**Collection entries:**
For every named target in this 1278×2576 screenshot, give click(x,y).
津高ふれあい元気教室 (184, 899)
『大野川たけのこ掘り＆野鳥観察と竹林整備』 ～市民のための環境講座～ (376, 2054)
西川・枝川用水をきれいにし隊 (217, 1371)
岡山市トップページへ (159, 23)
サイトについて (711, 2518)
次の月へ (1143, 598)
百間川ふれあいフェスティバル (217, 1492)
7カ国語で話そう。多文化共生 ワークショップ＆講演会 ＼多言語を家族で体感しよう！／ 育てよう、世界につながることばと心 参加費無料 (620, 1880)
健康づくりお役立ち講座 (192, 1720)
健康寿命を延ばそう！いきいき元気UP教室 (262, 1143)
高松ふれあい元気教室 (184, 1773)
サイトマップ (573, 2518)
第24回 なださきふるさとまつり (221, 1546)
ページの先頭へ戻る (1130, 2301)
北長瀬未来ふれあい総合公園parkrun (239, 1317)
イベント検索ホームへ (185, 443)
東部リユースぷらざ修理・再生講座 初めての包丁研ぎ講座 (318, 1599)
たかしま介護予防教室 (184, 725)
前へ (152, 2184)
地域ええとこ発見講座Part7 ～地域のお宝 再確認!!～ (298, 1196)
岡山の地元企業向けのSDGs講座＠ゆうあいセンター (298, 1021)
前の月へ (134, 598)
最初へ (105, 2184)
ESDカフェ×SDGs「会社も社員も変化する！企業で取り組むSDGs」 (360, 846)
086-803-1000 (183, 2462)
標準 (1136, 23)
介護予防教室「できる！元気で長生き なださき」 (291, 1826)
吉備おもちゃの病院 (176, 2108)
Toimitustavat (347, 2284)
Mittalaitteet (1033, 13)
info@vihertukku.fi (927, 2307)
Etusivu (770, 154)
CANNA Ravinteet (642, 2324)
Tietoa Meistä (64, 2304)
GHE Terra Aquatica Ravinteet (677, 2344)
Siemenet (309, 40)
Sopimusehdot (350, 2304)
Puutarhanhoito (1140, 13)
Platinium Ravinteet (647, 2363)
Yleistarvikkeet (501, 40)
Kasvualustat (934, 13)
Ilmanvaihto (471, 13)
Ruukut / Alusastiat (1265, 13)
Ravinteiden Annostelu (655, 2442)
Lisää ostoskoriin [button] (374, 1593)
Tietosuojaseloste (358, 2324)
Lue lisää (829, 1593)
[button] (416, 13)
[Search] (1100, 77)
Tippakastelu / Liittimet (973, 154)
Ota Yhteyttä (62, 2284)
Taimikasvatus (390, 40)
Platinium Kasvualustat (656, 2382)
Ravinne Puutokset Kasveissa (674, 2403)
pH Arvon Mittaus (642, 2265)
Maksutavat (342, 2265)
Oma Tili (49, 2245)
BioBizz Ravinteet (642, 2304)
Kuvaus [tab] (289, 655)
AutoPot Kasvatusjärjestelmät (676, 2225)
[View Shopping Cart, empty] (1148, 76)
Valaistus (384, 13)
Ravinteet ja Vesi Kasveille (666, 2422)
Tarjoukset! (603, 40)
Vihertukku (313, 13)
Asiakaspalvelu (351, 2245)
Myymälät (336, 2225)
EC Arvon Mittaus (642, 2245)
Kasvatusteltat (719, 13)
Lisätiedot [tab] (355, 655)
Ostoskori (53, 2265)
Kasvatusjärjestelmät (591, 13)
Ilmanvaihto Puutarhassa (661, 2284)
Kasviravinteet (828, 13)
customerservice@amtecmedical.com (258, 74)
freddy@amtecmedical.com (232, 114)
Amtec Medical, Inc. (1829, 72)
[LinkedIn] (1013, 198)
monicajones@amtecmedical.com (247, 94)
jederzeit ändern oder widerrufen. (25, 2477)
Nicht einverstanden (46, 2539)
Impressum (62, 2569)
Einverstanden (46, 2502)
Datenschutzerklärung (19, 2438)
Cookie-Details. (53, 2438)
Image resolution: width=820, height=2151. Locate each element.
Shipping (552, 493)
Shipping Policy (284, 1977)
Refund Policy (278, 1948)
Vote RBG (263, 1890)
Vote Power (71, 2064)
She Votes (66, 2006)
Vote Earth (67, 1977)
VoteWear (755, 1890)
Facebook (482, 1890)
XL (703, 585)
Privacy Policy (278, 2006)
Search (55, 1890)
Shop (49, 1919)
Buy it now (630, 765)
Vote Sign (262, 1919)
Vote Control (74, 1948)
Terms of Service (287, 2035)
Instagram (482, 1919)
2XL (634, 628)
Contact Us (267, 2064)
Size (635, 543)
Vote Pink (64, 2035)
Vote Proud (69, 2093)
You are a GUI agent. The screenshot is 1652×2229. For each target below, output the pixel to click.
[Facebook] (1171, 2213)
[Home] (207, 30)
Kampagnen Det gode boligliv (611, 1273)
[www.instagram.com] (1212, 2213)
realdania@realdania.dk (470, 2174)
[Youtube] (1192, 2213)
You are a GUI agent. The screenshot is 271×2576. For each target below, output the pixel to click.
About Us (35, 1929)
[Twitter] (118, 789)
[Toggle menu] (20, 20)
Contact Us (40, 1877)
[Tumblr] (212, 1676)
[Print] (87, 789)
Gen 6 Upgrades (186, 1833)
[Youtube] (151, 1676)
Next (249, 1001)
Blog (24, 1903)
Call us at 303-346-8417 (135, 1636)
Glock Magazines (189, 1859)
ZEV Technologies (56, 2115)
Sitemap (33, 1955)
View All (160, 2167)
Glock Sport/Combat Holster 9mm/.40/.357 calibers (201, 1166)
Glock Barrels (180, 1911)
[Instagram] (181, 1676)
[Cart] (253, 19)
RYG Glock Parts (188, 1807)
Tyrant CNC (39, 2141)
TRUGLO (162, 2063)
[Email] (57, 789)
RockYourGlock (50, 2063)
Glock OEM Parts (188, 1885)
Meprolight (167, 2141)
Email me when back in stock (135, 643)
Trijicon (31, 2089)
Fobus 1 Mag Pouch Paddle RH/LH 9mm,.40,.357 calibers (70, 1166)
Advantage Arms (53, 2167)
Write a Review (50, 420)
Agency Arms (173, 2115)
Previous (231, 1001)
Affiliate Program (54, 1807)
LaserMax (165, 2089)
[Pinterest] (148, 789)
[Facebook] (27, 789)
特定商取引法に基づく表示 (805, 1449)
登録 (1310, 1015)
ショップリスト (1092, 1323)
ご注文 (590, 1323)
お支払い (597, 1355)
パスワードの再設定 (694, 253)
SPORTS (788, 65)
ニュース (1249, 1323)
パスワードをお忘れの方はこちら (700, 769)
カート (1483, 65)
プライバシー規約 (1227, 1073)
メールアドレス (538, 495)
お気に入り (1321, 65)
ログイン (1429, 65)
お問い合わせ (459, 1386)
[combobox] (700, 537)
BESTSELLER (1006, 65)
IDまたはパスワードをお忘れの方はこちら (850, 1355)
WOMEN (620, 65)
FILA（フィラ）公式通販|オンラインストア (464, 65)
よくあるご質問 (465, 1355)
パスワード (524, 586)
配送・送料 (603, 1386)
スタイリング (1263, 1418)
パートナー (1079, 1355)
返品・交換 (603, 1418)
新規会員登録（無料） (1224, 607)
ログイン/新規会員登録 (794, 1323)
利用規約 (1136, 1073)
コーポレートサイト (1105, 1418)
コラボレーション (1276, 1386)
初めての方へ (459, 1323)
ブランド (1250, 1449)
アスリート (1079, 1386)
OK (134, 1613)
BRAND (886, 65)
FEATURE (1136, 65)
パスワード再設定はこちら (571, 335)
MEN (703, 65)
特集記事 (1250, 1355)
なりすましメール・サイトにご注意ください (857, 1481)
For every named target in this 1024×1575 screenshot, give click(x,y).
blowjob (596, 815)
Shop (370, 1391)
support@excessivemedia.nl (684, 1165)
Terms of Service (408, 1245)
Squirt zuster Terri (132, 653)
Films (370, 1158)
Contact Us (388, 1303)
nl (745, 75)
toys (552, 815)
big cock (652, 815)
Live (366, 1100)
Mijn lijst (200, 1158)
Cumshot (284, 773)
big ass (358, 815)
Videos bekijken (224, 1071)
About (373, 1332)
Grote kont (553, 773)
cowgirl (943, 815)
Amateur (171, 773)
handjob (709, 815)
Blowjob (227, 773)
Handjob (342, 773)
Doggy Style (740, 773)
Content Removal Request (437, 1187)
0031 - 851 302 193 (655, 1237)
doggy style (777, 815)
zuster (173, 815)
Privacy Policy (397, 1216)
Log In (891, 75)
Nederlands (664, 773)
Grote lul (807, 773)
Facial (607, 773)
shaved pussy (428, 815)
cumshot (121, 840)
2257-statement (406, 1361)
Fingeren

**PROBLEM:**
Please return only the lines above, starting at the line that has "086-803-1000 (183, 2462)" and ending at the line that has "Kasvatusteltat (719, 13)", keeping both and leaving each one unchanged.

**EXERCISE SOLUTION:**
086-803-1000 (183, 2462)
標準 (1136, 23)
介護予防教室「できる！元気で長生き なださき」 (291, 1826)
吉備おもちゃの病院 (176, 2108)
Toimitustavat (347, 2284)
Mittalaitteet (1033, 13)
info@vihertukku.fi (927, 2307)
Etusivu (770, 154)
CANNA Ravinteet (642, 2324)
Tietoa Meistä (64, 2304)
GHE Terra Aquatica Ravinteet (677, 2344)
Siemenet (309, 40)
Sopimusehdot (350, 2304)
Puutarhanhoito (1140, 13)
Platinium Ravinteet (647, 2363)
Yleistarvikkeet (501, 40)
Kasvualustat (934, 13)
Ilmanvaihto (471, 13)
Ruukut / Alusastiat (1265, 13)
Ravinteiden Annostelu (655, 2442)
Lisää ostoskoriin [button] (374, 1593)
Tietosuojaseloste (358, 2324)
Lue lisää (829, 1593)
[button] (416, 13)
[Search] (1100, 77)
Tippakastelu / Liittimet (973, 154)
Ota Yhteyttä (62, 2284)
Taimikasvatus (390, 40)
Platinium Kasvualustat (656, 2382)
Ravinne Puutokset Kasveissa (674, 2403)
pH Arvon Mittaus (642, 2265)
Maksutavat (342, 2265)
Oma Tili (49, 2245)
BioBizz Ravinteet (642, 2304)
Kuvaus [tab] (289, 655)
AutoPot Kasvatusjärjestelmät (676, 2225)
[View Shopping Cart, empty] (1148, 76)
Valaistus (384, 13)
Ravinteet ja Vesi Kasveille (666, 2422)
Tarjoukset! (603, 40)
Vihertukku (313, 13)
Asiakaspalvelu (351, 2245)
Myymälät (336, 2225)
EC Arvon Mittaus (642, 2245)
Kasvatusteltat (719, 13)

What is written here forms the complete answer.